In a unanimous judgment written by Acting Judge Patricia Goliath, the court said the case was about an applicant who "seeks to vindicate her right to access to housing – a right which is intrinsically linked to her dignity," by challenging a piece of legislation which she said prevented many African women from owning property.

The issue dates back to the 1980s, when Hendsrine Rahube was nominated by his family to be the holder of a certificate of occupation of the family home. His sister, Matshabelle Rahube, her children and grandchildren had lived in the home since the 1970s. In 1988, Hendsrine was offered a deed of grant under a proclamation, under what would later become the Black Administration Act, even though he did not live there.

In 1991, the Upgrading Act was enacted, but it only came into effect in the former Bophuthatswana republic, now part of the North West, in 1998. The act automatically converted property rights like deeds of grant into ownership rights.

Hendsrine became the lawful owner of the home which his sister had lived in for over 20  years.

Proclamation 'racist, sexist'

This was news to Matshabelle, who became aware of this ownership arrangement when her brother tried to evict her in August 2009. Matshabelle challenged the constitutionality of the Upgrades Act in the High Court in Pretoria and won. That court held that a section of the act automatically converted land tenure rights into ownership without providing parties affected by this an opportunity to make competing claims.

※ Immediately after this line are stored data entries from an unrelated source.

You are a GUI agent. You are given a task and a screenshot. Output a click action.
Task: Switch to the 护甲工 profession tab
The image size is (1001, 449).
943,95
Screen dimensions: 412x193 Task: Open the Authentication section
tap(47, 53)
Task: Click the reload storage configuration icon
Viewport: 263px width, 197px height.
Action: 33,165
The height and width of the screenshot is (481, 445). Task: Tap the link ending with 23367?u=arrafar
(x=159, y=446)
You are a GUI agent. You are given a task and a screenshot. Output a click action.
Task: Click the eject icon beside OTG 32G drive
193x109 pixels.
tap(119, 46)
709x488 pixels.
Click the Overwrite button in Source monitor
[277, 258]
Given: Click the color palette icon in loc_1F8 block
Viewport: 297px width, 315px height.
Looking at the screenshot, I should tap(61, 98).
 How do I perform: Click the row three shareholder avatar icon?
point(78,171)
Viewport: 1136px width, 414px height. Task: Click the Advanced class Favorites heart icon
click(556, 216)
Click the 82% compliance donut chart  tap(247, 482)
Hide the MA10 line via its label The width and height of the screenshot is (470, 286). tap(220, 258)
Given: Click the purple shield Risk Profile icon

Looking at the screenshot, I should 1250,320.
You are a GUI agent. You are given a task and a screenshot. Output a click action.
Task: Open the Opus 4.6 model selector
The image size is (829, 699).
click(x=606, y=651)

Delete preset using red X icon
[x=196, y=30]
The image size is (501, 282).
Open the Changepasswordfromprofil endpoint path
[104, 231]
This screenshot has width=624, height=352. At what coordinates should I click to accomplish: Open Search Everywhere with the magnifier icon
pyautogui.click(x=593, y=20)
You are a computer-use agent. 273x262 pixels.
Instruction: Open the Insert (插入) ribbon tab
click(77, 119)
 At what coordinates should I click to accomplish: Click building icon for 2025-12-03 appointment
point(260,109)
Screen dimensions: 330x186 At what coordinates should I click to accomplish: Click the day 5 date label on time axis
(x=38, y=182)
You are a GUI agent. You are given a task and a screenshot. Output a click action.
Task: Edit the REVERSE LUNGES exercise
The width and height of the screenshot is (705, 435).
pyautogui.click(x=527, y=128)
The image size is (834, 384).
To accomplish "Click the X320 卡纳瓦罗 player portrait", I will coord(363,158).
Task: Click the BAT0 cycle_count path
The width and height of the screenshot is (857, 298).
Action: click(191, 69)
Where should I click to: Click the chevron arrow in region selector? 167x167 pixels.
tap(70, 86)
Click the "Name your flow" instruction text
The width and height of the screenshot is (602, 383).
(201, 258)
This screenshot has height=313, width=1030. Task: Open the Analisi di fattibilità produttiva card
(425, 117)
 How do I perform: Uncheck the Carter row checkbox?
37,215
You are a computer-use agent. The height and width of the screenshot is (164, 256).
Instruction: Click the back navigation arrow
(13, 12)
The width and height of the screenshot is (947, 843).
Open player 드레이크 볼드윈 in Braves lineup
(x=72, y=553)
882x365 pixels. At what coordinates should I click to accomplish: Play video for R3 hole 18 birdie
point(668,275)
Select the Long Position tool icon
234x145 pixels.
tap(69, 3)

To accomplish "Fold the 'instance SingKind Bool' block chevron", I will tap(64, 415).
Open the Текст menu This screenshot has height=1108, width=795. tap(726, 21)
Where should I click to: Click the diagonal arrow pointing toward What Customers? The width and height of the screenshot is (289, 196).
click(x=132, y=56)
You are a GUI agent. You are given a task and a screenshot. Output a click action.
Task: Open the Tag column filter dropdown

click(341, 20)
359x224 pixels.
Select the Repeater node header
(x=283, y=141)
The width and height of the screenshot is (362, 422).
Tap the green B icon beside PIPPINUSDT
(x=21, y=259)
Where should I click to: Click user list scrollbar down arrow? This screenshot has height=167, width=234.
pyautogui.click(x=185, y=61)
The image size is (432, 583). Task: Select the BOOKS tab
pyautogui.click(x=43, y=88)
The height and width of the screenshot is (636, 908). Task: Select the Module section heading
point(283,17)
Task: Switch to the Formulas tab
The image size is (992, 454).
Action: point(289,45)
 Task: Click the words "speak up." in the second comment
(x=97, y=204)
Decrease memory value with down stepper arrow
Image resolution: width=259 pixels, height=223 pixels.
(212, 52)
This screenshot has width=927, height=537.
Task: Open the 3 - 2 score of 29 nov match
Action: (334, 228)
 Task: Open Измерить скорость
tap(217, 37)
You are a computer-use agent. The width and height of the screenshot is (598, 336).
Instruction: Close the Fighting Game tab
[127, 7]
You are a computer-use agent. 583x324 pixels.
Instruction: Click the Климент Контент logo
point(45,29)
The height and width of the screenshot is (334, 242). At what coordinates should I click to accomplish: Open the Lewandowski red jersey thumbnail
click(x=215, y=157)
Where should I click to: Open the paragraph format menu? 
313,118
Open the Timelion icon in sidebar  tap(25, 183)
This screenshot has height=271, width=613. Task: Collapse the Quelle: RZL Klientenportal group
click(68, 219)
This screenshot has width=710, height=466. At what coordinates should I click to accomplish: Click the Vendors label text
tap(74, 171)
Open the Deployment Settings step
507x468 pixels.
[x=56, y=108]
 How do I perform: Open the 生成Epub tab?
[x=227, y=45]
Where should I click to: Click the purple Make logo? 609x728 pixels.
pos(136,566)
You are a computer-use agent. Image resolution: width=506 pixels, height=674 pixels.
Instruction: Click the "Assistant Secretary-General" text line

"This exclusion was inherently gendered because, in terms of the proclamation (which resulted in Hendsrine being granted a deed of grant), women could not be the head of a family, and thus, could not have a certificate or deed of grant registered in their name," the Constitutional Court remarked on Tuesday.

The High Court also said that the proclamation was racist and sexist, and ruled that the Upgrading Act therefore recognised rights that had been granted unfairly. Worse, the act made these rights permanent in terms of granting ownership of property to men, without any review mechanism, the court found. Section 2(1) of the act was declared unconstitutional by the High Court on September 26, 2017.

In Tuesday's judgment, Goliath wrote that the historical context during which a particular provision of law was in force has been used by the court to interpret its validity on previous occasions.

"African women under apartheid were systematically disenfranchised in a number of ways. It is important to recognise that the pervasive effects of patriarchy meant that women were often excluded even from seemingly gender-neutral spaces. The perception of women as the lesser gender was, and may still be, a widely held societal view that meant that even where legislation did not demand the subjugation of women, the practices of officials and family members were still tainted by a bias towards men," wrote Goliath.

She said this was specifically true in spheres of life typically seen as masculine, such as property ownership and legal affairs.

Ruling to apply retrospectively

Goliath wrote that under apartheid, African women were essentially considered permanent minors, often forced to look after other people's children as domestic workers, and were dependent on the male heads of their households because they could not own property.

"Twenty-four years into democracy, a piece of legislation that reifies the factual position created by a racist and sexist apartheid act cannot pass constitutional muster," the Bench agreed. The court warned Parliament to "be aware of the omnipresence of patriarchy which will otherwise undermine even the noblest of legislative endeavours".

The court ruled that the section of the Upgrading Act in question "fails to reach the lowest threshold of constitutional validity", and gave Parliament 18 months to rectify it.

The ruling will apply retrospectively, except where ownership of property was confirmed by the act through "finalised sales to third parties acting in good faith; inheritance by third parties in terms of finalised estates; and the upgrade to ownership of a land tenure right prior to the date of this order by a woman acting in good faith".

Matshabelle was represented by Lawyers for Human Rights.